I feel the same stigma exists at work for many people but I know this isn’t always the case. Previously I wouldn’t ever disclose that I was dyslexic on a job application or in an interview, and it would only be something I revealed once I was settled into a job, if at all. However with my previous role, I told them at interview stages I am dyslexic, and it made no difference to whether I got the job. If anything, it showed that I was an honest and open person, which for many employers was something they valued. Telling a potential employer at interview stages also means that if you ever find yourself doing tests or assessments to get the job, they might be able to offer some differentiation in the test or allow you additional time to complete it.

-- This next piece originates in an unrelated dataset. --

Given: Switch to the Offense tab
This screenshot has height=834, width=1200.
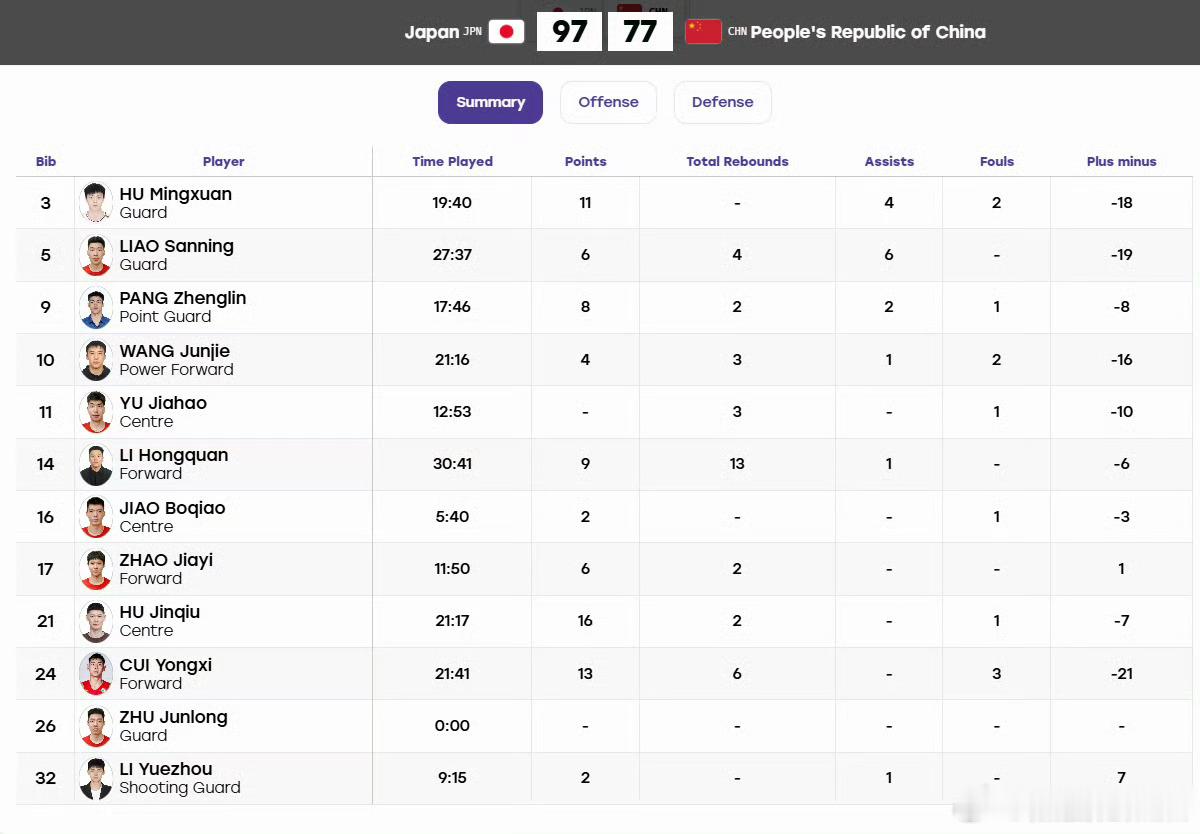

I felt there would also be some stigma with blogging, so I would never tell people I was dyslexic – I assumed people probably just thought I wasn’t a particularly good writer… but I think it’s so important to tell people! People will never be able to help, sympathise or provide solutions if you don’t say anything.
What’s out there to help?
There are so many amazing things that can help someone with dyslexia when it comes to blogging. I write my blog most of the time on my laptop at home, so I installed something called Grammarly. It checks for spelling and grammar errors online which is great when you are using online blogging platforms which don’t offer this help. Of course, you can always write a piece in Microsoft Word, Google Docs or Pages etc which all provide a spelling and grammar check, then simply copy and paste it onto the online platform you use.

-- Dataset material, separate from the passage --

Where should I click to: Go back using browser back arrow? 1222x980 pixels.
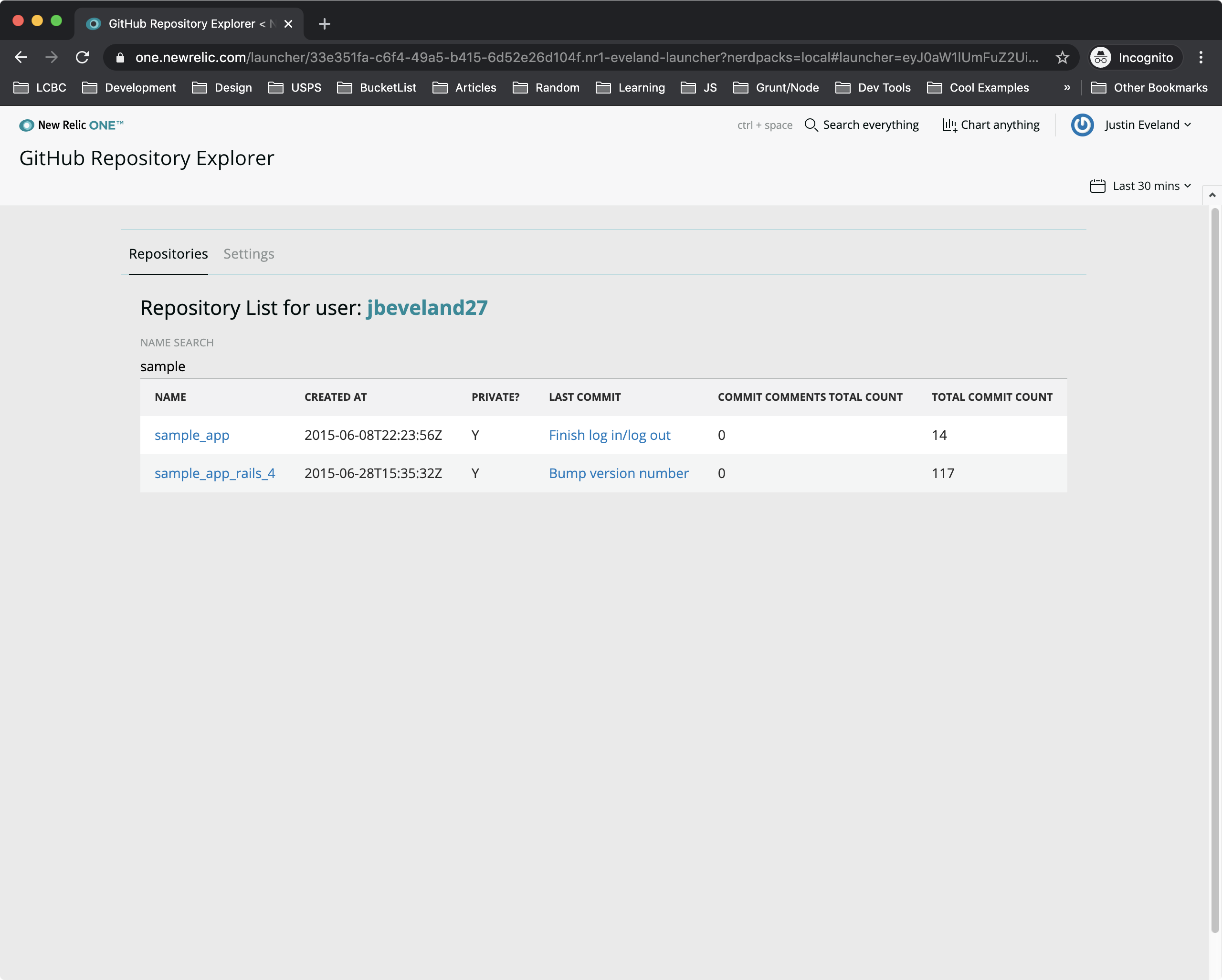point(21,57)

Another thing I use, which I also had at university, is something called Dragon Dictate. This does all the grammar and spell checks you would expect, but also can read your writing aloud to you which can be really helpful at highlighting errors in written work that you might have otherwise missed. There are loads of other free apps and resources online to help you if you need it, but have a play around and find one that suits your specific needs.
On the whole, I have found that most people now have a much greater understanding of dyslexia and what it means. I do feel barriers and stigma are being broken down which is fantastic!
So get writing, make it your new years’ resolution! Don’t let it stop you from starting your own blog and feel free to ask me any questions you have, whether about my experience or for help with your own piece.